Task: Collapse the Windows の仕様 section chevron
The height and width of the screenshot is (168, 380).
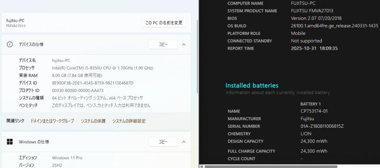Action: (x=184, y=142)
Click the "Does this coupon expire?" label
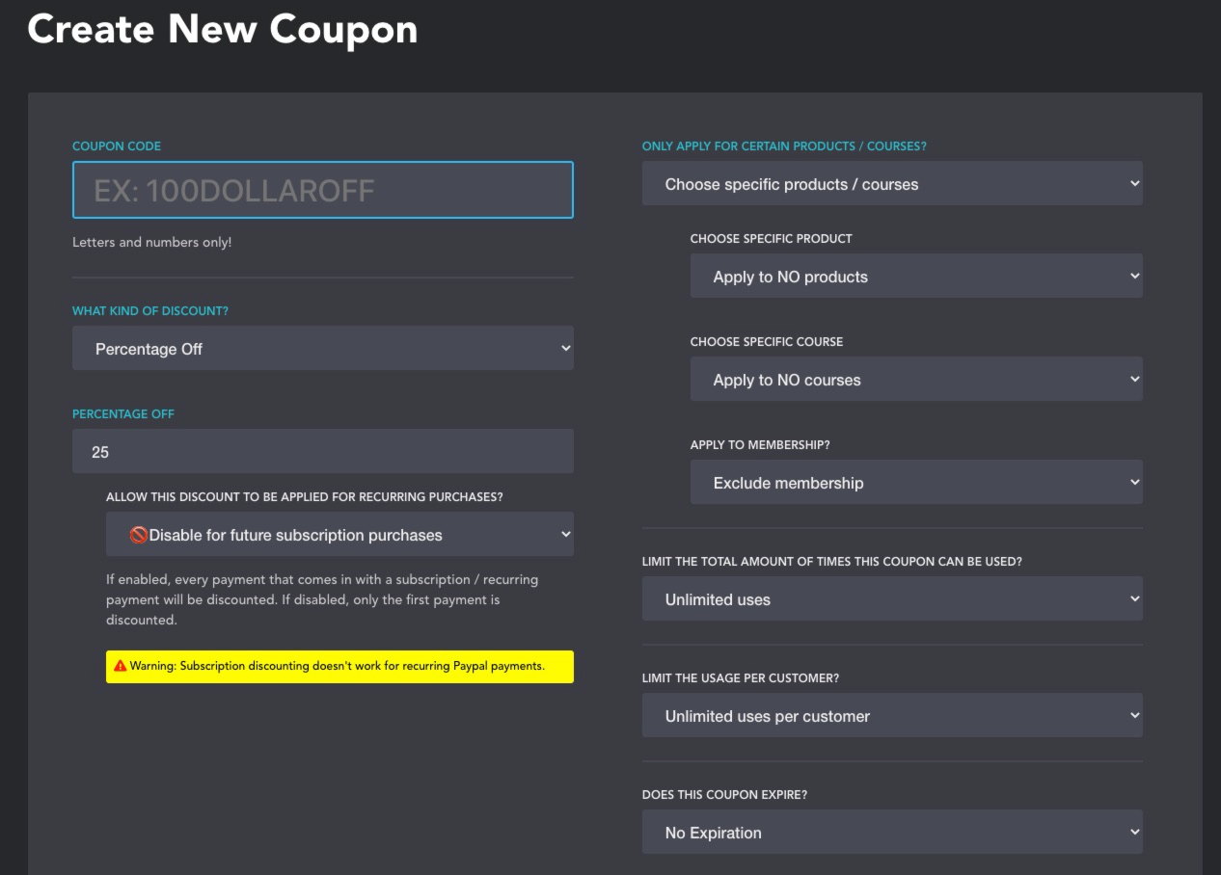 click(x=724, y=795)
════
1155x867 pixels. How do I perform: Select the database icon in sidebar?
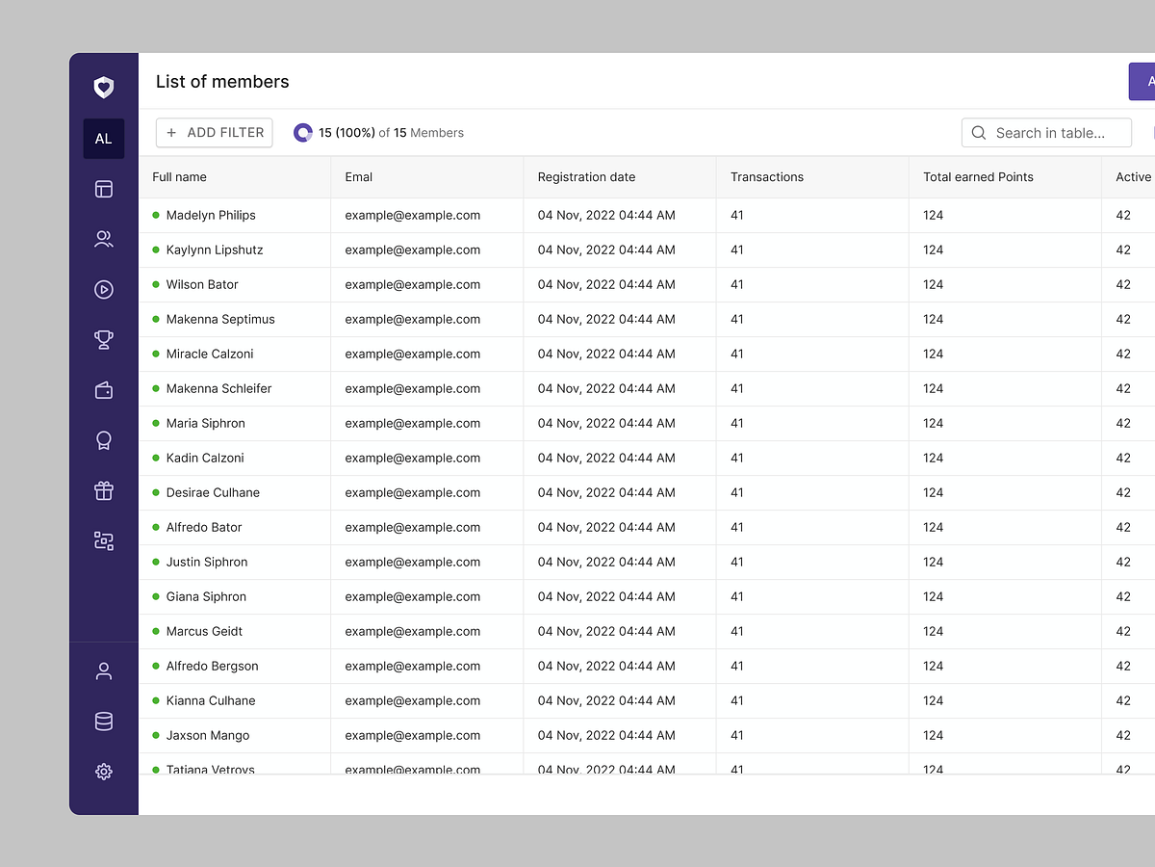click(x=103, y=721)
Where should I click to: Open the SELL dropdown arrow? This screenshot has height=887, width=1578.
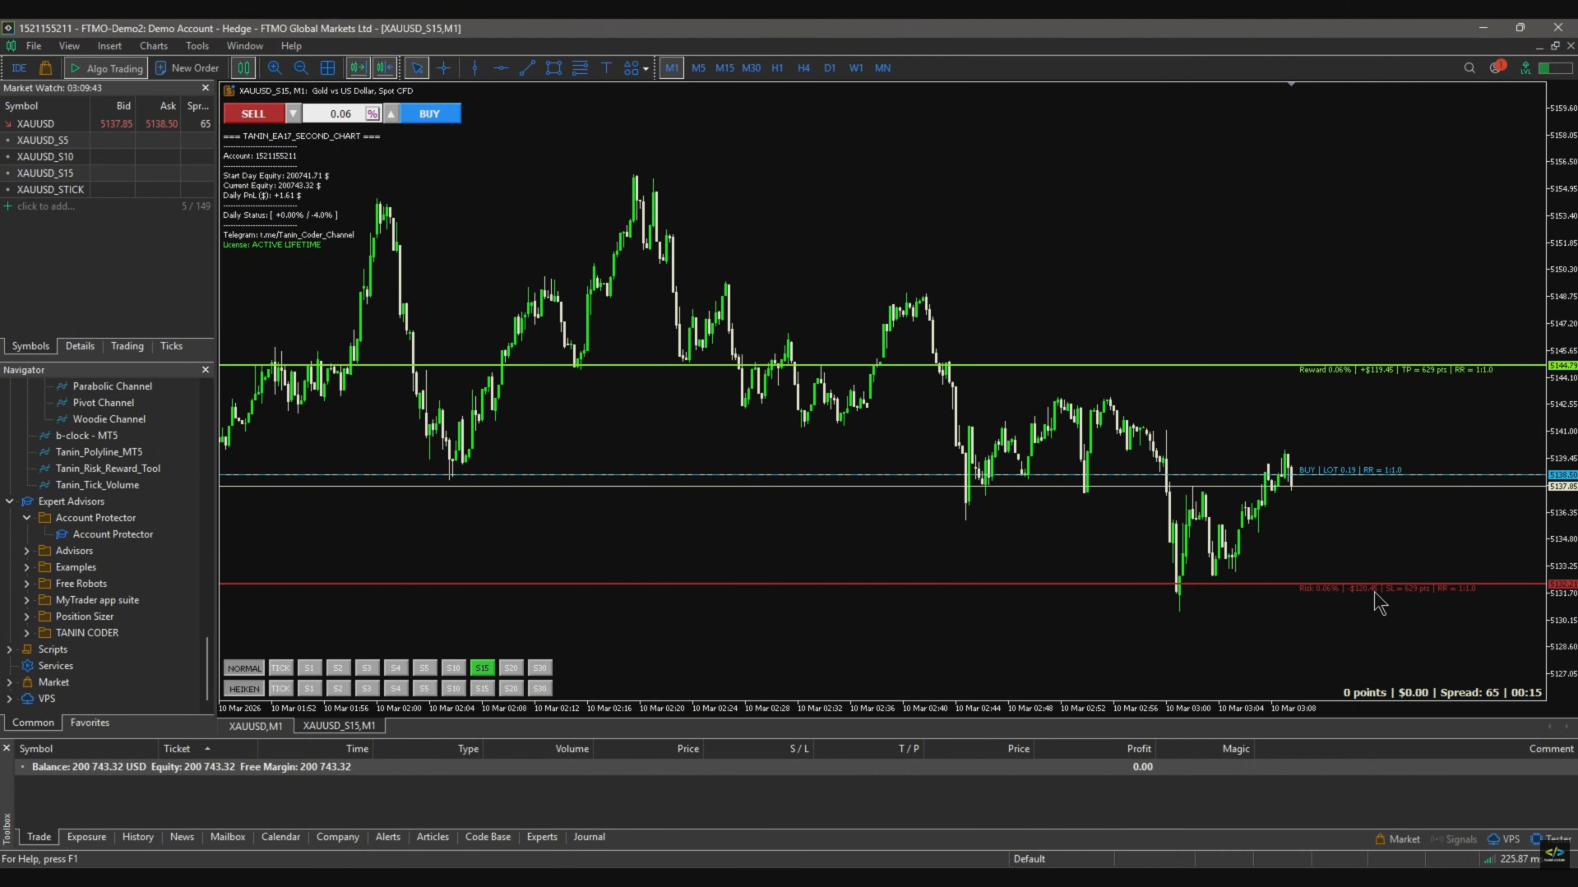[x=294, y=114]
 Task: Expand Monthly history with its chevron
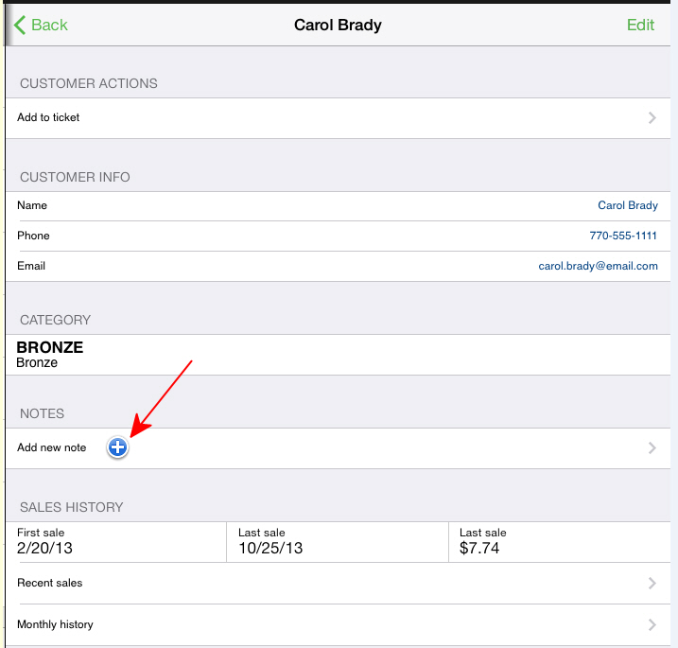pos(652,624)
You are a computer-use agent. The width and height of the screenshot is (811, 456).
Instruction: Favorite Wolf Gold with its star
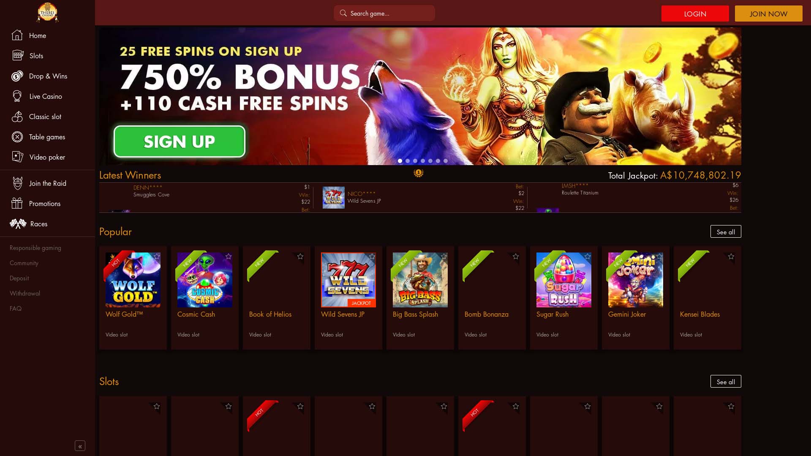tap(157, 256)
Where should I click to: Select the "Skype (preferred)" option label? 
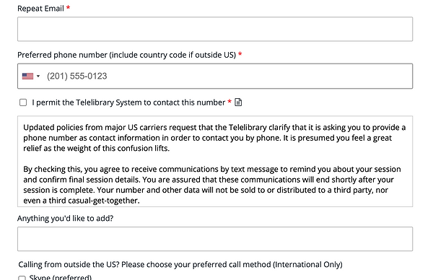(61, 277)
════
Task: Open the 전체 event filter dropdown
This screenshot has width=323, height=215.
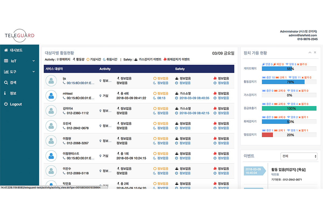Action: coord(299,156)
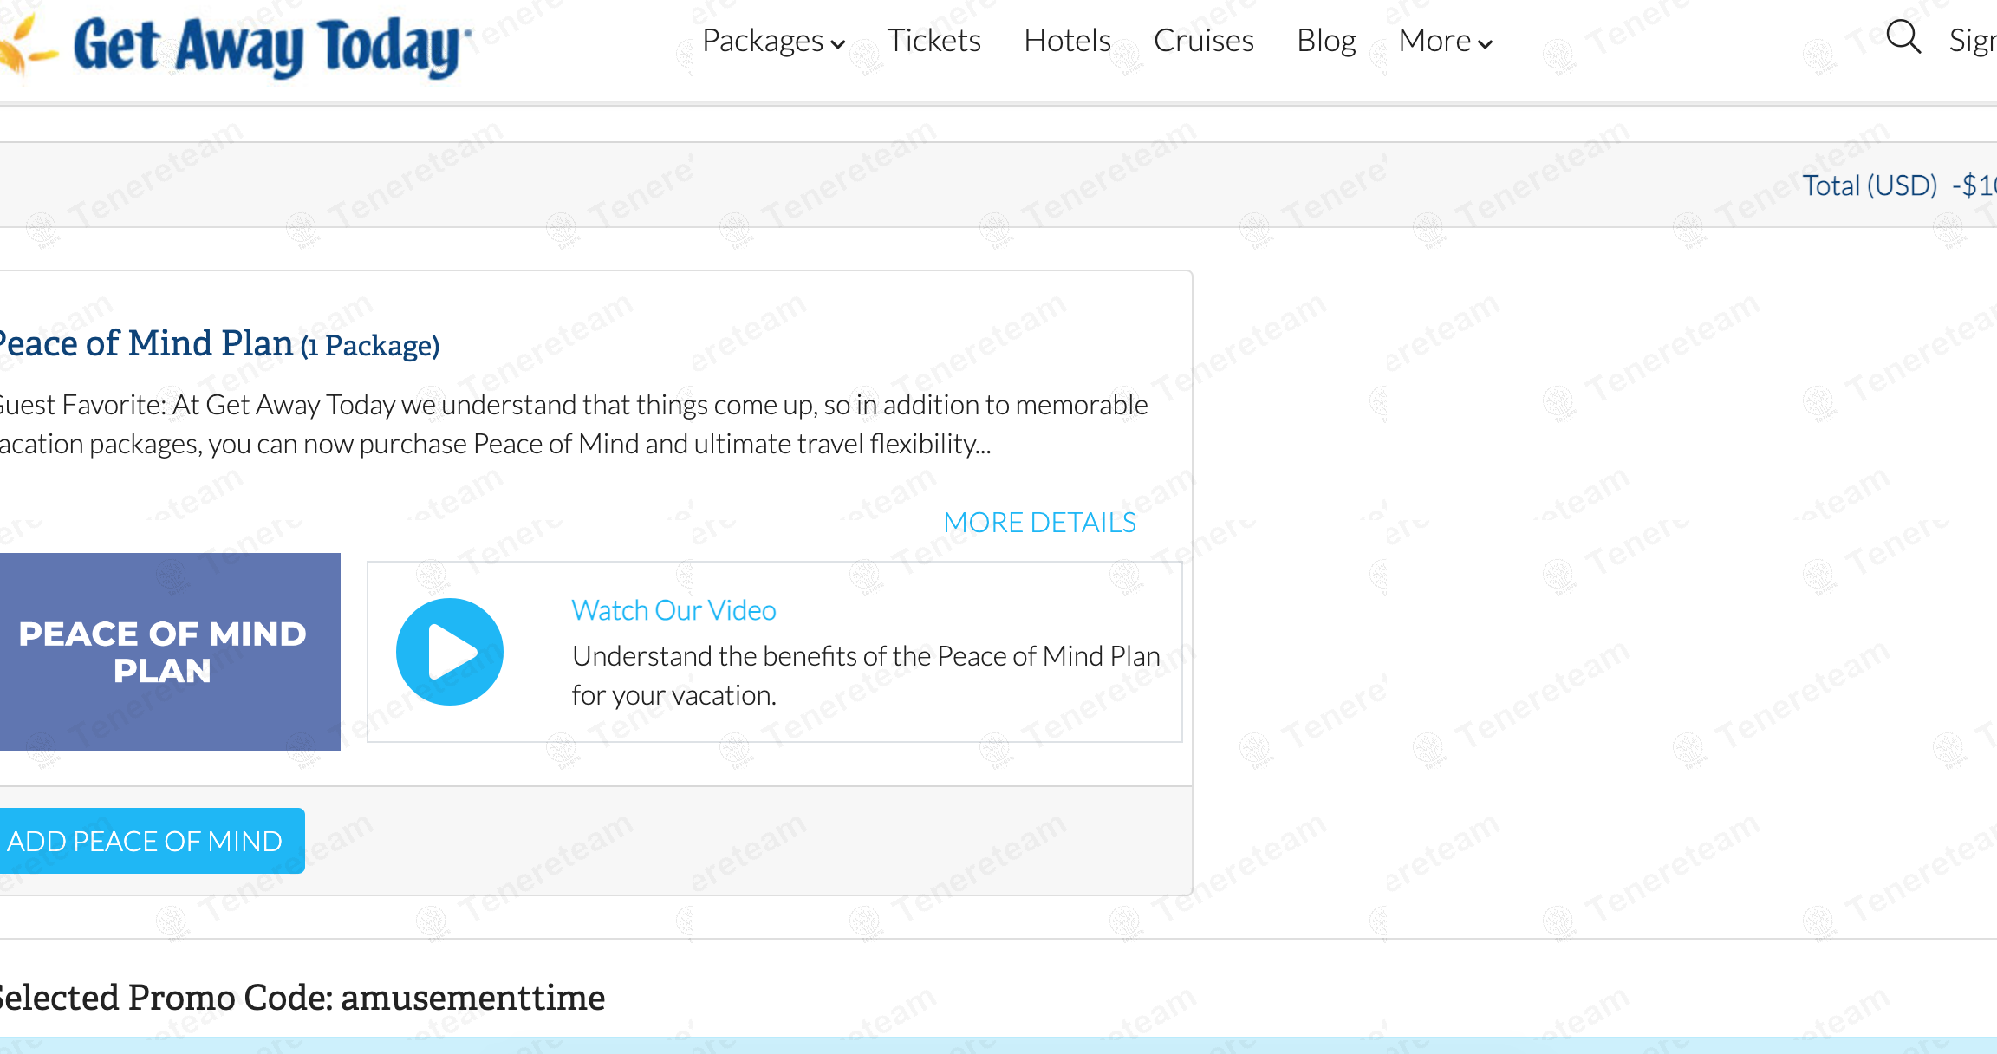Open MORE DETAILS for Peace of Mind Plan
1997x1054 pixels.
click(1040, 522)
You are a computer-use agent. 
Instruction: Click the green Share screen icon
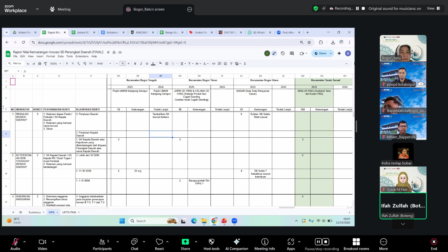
════
__Problem__. Scan the records for the string "computer" and show every line that contains it.

__Answer below__.
You are a computer-use agent. The width and height of the screenshot is (811, 456).
You are a computer-use agent. 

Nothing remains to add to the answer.